Crutch

Dispatch from Crutch.

" Screwed ,Blued, and Tattooed "...which normally in sailor tongue meant you had done it all in that Port of Call...and at this joint you certainly could make that statement a reality....in my day ladies mostly imports from Argentina ....a wild wooley place....


i was there twice 69 and 73 ...it was fun haha ....what i remember  that is;   .... the girls in 60s were all wearing hotpants and kneehigh boots like gogo girls....which brings to mind the old Flying Dutchman in Charleston S C ...with girls swinging in cages suspended from the ceiling....i was ther too on board my sub.... a young officer wanted to get laid never done it before got me to take him to the joint ,he was an ensign not suppose to fraternize with enlisted, very worried about getting caught...inside was wood floors ,old building, with rooms topside deck like old style western saloon....very dark  inside we were near the corner of long bar at a table and once our eyes adjusted looked over at bar and there was the "Sea Leopard" himself   capt of the sub sea leopard drinking alone in his big pilot coat  it was in winter and cold as heck..he never said a word we were off grenadier...same squadron.....john the ensign came down smiling ...said crutch you would have been proud of me..i said why, ensign said she wouldn`t take her shirt off... so neither would i ...true story...i died laughing...still smile when i think of it

Tales of the Sea by Crutch

This is the first in a series of recollections and stories by a gentleman named Crutch. He was kind enough to sell us an illustrated man.

It looks like it might have been used in the window of a tattoo shop in the 1920's. It's a circus carving though.

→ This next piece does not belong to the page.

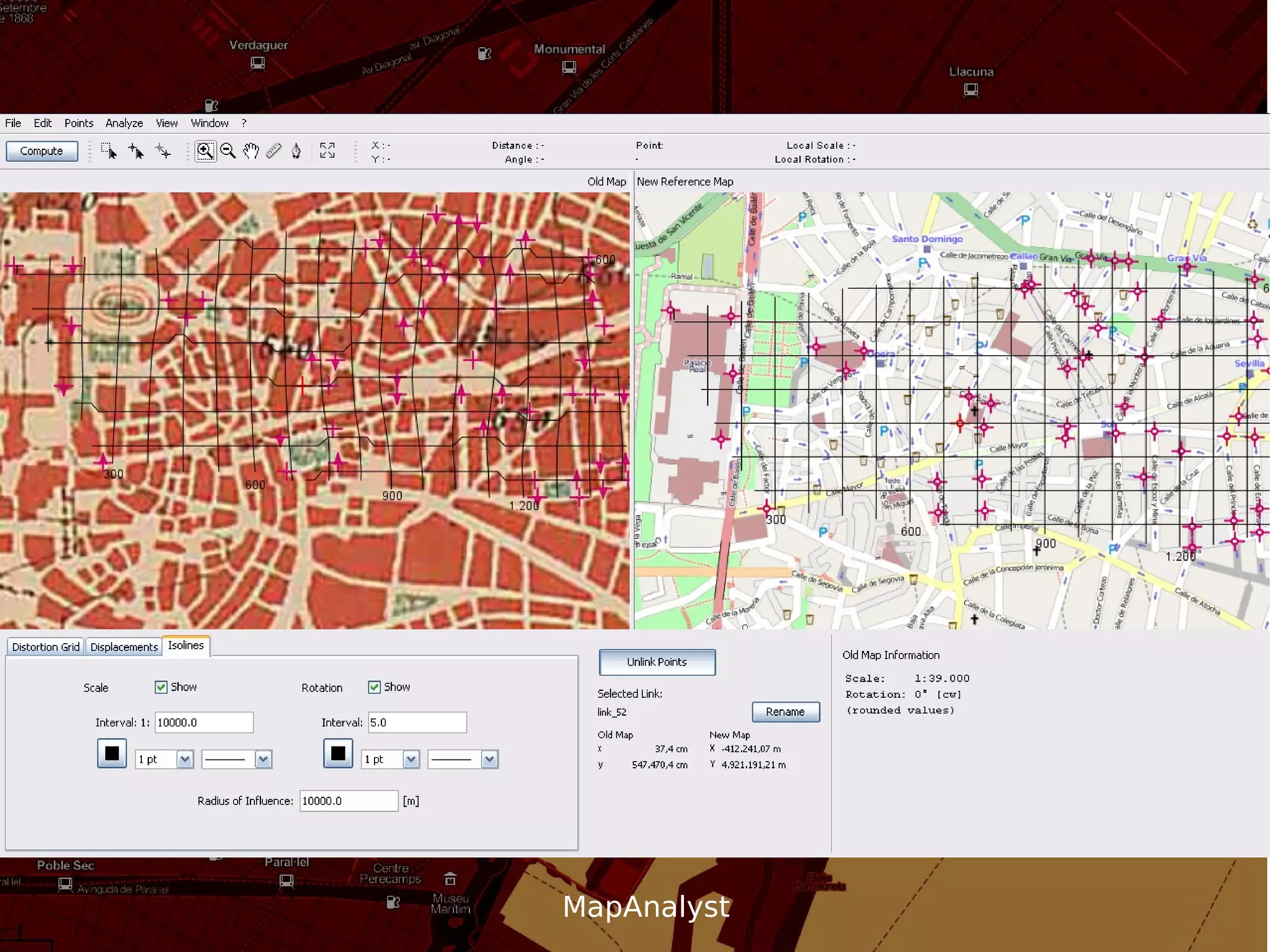Expand the Scale line style dropdown
The width and height of the screenshot is (1270, 952).
(263, 759)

"I am an older fellow. I bought it from a Circus fellow who had it from another circus fellow who had passed away. It's a powerful figure...I use to collect real tribal oceanic items and the real ones just had that same sort of aura about them."

He told us old stories about diving and living in the South Pacific and Malaysia for years. Knew all about the hand poke tattoo method from the old days.Told us about "drown-proofing" tattoos of a pig and rooster as they are the only animals that can't swim. On sailors feet they bring reverse good luck like the theater greeting of  "Break a leg."

"....there was an old merchant marine engineer i knew as a kid around the docks here he was too old then to sail deepsea ,but he was handy and the dock owner kept him around, he always still wore khaki shirt and trousers like his seagoing officer days but saturated with so much oil on them you could hardly tell the color..his wife an elderly immaculatey clean lady would in the evenings walk down to dock with her spotless little miniature white poodle ..she was opposite ends of the poles in that respect...i use to always wonder about that match....well he was known alot to talk too HIMSELF    ...the dock owner one day caught him doing this as he was working on some piece of equip. and he said "Hey, why do you talk to yourself"  ,  he looked up and replied " Mr. T, sometimes I just have to have an intelligent conversation " then he went back to his conversation and what he was working on...    on those cellphones...i grew up in the days ,when we had, where i lived,= no tv ,no ac, and my house no hot water inside ...my grandmother would heat water in winter on her woodburning stove and put water in a big zinc washtub to bathe in...1st real running hotwater i got was the usn ...i though that pretty darn good...here see how she goes= i am rambling off on another tangent ...i stop for now....."

Here's some of Crutch's other wonderful items we admired.

"i like old sailor carved coconuts and scrimmed seashells ,the 1 small nuts were part of the sailing ship Peruvians cargo that went aground 1880s in a storm off England beach...the nuts were to make buttons from, well to try and lighten ship to refloat they tossed this cargo overside and a local artist gathered and did ship silhoettes of the event...the coco is dated 1878 i think it is cant remember ether 1876 or 8."